*GOAL OF THE EXERCISE*. Using the listing below, copy exactly the lines from the one containing "Click the 2012 year label" to the one containing "has height=409, width=1013.", both lines included, and no others.

*EXERCISE DATA*.
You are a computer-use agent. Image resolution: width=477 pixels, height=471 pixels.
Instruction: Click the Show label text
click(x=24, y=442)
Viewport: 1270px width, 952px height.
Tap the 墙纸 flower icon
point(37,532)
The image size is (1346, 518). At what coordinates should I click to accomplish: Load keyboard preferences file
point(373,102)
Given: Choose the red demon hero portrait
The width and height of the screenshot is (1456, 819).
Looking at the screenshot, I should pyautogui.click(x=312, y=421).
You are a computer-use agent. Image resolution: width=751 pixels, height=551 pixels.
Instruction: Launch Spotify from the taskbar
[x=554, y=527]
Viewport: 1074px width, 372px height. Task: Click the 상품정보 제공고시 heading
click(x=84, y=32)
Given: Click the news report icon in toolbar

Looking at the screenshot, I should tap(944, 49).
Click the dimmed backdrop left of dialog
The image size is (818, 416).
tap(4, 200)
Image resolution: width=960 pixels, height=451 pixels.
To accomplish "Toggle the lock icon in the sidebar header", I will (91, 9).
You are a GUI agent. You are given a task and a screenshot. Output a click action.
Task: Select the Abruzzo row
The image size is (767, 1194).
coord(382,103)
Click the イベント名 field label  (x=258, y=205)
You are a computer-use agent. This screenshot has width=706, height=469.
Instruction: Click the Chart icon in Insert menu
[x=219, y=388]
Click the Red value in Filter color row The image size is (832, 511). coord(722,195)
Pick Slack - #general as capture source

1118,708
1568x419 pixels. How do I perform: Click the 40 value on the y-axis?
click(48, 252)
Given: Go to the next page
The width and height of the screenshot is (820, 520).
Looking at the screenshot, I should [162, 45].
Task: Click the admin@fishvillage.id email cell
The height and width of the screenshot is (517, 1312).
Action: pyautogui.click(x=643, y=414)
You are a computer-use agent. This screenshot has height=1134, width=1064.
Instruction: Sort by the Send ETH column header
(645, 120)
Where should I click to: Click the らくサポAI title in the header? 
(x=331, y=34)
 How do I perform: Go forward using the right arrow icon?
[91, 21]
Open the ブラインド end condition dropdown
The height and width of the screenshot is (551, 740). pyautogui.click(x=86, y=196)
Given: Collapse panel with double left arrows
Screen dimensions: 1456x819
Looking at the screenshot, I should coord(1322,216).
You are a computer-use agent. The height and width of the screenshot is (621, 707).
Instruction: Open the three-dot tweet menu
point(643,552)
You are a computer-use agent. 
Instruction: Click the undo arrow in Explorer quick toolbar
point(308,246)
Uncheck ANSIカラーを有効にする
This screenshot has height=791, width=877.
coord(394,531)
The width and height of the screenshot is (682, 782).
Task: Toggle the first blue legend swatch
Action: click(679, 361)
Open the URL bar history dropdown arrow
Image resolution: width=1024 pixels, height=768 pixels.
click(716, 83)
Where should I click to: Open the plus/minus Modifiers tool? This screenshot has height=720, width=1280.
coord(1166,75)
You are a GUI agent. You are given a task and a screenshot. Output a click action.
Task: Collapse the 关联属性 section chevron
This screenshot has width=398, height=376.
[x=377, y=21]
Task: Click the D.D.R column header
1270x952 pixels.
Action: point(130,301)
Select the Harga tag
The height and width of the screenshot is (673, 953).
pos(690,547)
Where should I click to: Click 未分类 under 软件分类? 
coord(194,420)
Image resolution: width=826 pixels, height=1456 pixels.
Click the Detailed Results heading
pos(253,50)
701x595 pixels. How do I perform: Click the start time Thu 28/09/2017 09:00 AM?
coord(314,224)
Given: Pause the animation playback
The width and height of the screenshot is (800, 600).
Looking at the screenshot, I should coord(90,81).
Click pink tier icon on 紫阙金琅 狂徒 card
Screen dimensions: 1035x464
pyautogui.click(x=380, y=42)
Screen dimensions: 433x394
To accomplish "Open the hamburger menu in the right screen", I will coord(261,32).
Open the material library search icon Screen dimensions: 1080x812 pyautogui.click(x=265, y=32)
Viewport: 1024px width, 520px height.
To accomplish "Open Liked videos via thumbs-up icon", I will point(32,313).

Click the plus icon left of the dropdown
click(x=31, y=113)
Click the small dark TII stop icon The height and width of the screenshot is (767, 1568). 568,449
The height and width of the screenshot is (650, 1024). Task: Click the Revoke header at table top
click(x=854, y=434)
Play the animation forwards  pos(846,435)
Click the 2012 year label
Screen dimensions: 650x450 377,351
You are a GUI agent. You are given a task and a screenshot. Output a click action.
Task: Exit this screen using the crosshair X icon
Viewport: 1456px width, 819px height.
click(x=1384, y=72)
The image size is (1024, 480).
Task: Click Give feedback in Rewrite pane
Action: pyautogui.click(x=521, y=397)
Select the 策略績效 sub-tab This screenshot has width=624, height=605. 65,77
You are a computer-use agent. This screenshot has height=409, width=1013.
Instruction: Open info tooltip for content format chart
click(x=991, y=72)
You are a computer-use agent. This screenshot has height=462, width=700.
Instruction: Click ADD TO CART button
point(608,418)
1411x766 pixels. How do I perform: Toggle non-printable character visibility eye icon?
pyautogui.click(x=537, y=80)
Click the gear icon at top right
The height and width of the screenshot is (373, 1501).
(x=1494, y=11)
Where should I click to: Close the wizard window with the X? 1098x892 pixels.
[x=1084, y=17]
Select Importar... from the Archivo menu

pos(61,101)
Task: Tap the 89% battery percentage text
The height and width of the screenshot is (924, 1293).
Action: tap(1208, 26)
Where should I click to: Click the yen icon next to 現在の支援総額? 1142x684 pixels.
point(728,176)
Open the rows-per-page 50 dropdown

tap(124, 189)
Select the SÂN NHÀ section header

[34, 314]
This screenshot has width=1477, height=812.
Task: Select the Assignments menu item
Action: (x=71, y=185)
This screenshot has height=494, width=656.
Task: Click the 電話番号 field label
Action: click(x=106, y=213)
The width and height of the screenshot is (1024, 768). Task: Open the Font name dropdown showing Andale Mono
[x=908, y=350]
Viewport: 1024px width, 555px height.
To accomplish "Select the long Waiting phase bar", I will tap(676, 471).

*TASK SOLUTION*.
Click the 2012 year label
Screen dimensions: 650x450 377,351
You are a GUI agent. You are given a task and a screenshot. Output a click action.
Task: Exit this screen using the crosshair X icon
Viewport: 1456px width, 819px height.
click(x=1384, y=72)
The image size is (1024, 480).
Task: Click Give feedback in Rewrite pane
Action: pyautogui.click(x=521, y=397)
Select the 策略績效 sub-tab This screenshot has width=624, height=605. 65,77
You are a computer-use agent. This screenshot has height=409, width=1013.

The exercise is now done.